Très franchement, je ne peux pas vous le dire. Je vis ici, à Grignan, à l'écart et je suis tout de même un peu d'une autre génération. Mais ce que vous dites me paraît très vraisemblable, encore que tout cela soit trop récent pour qu'on puisse en mesurer l'influence. Ce que je crois, c'est que les livres de poèmes circulent secrètement, mais aussi lentement et pour les meilleurs d'entre eux durent plus longtemps que bien des romans dont on parle beaucoup sur le moment et qui sont très vite oubliés.

Comment fonctionne la mécanique créative?

Je n'aime pas le mot mécanique. Mes poèmes sont toujours nés un peu tout seuls comme la chaleur dans une casserole d'eau produit des bulles. Presque paresseusement. Quand on écrit de cette manière, on ne sait pas du tout quelle est la part d'intelligence ou d'instinct, on se dit simplement après coup que tout cela doit fonctionner ensemble, et comme on n'est pas né de la dernière pluie ou du dernier poème, qu'on a la tête pleine de textes anciens, cette mémoire vous guide et vous nourrit dans votre travail, sans que vous en soyez toujours conscient.

Vous vous êtes plaint parfois de ne presque plus sentir aucune chose sans penser aussitôt à son utilisation poétique. Craignez-vous de tomber dans l'artifice ou le fabriqué?
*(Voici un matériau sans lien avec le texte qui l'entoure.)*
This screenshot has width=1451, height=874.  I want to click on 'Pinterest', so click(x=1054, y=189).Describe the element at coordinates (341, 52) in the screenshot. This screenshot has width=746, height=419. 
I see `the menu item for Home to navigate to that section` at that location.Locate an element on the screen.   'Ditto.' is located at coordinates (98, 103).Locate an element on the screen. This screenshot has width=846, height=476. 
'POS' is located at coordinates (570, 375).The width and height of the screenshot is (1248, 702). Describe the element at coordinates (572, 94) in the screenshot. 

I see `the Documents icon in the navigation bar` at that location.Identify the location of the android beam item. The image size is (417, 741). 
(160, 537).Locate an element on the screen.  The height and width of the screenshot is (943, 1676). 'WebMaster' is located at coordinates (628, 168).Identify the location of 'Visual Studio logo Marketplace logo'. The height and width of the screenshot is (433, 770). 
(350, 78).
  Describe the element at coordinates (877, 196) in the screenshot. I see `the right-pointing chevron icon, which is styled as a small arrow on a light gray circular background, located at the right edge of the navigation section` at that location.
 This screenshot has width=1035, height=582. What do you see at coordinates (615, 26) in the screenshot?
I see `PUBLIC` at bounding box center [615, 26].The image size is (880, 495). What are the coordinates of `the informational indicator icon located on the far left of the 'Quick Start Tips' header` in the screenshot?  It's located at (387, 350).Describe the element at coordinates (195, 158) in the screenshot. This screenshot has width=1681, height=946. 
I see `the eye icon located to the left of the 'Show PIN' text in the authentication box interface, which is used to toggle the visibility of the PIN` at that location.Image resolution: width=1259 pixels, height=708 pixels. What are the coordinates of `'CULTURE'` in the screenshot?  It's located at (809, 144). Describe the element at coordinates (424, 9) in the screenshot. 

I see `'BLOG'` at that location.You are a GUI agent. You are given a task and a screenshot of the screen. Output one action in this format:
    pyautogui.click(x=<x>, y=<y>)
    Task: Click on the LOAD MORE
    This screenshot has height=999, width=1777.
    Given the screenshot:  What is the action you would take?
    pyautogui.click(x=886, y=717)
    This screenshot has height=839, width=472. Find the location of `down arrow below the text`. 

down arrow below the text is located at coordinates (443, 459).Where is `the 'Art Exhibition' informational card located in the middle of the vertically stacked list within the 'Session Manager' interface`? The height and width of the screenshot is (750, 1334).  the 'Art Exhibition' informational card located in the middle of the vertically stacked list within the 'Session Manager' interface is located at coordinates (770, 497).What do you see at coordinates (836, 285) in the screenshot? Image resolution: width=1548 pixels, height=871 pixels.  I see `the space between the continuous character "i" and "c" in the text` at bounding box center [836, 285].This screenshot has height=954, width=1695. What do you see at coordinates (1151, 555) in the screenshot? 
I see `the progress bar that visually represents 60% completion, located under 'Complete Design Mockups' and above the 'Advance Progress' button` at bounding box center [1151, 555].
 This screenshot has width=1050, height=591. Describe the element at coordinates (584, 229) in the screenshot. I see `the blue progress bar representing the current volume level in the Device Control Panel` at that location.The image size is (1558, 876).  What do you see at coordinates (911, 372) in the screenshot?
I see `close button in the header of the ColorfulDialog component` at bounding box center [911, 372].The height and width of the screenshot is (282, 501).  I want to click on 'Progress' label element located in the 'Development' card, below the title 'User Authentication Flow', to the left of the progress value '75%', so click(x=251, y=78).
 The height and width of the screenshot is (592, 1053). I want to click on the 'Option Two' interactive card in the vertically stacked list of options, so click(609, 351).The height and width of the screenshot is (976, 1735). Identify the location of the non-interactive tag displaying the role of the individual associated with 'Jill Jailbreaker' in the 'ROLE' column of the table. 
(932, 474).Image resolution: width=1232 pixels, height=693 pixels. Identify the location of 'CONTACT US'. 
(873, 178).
C'est le danger du temps qui passe. L'attention au monde encouragée par un certain travail poétique peut aboutir après quelque temps à altérer, sinon à détruire la capacité d'émotion. On voit une feuille qui tombe d'un sarment de vigne, et aussitôt il faut qu'on la voie tomber sur la page blanche. Jusqu'à présent je crois, j'ai réussi à me préserver de ces automatismes, mais le risque existe.

Vous avez dit que la poésie était, non pas la langue du rêve ou d'un certain idéalisme, mais celui de la précision. Pourquoi, malgré tout, parlez-vous si volontiers de vos rêves?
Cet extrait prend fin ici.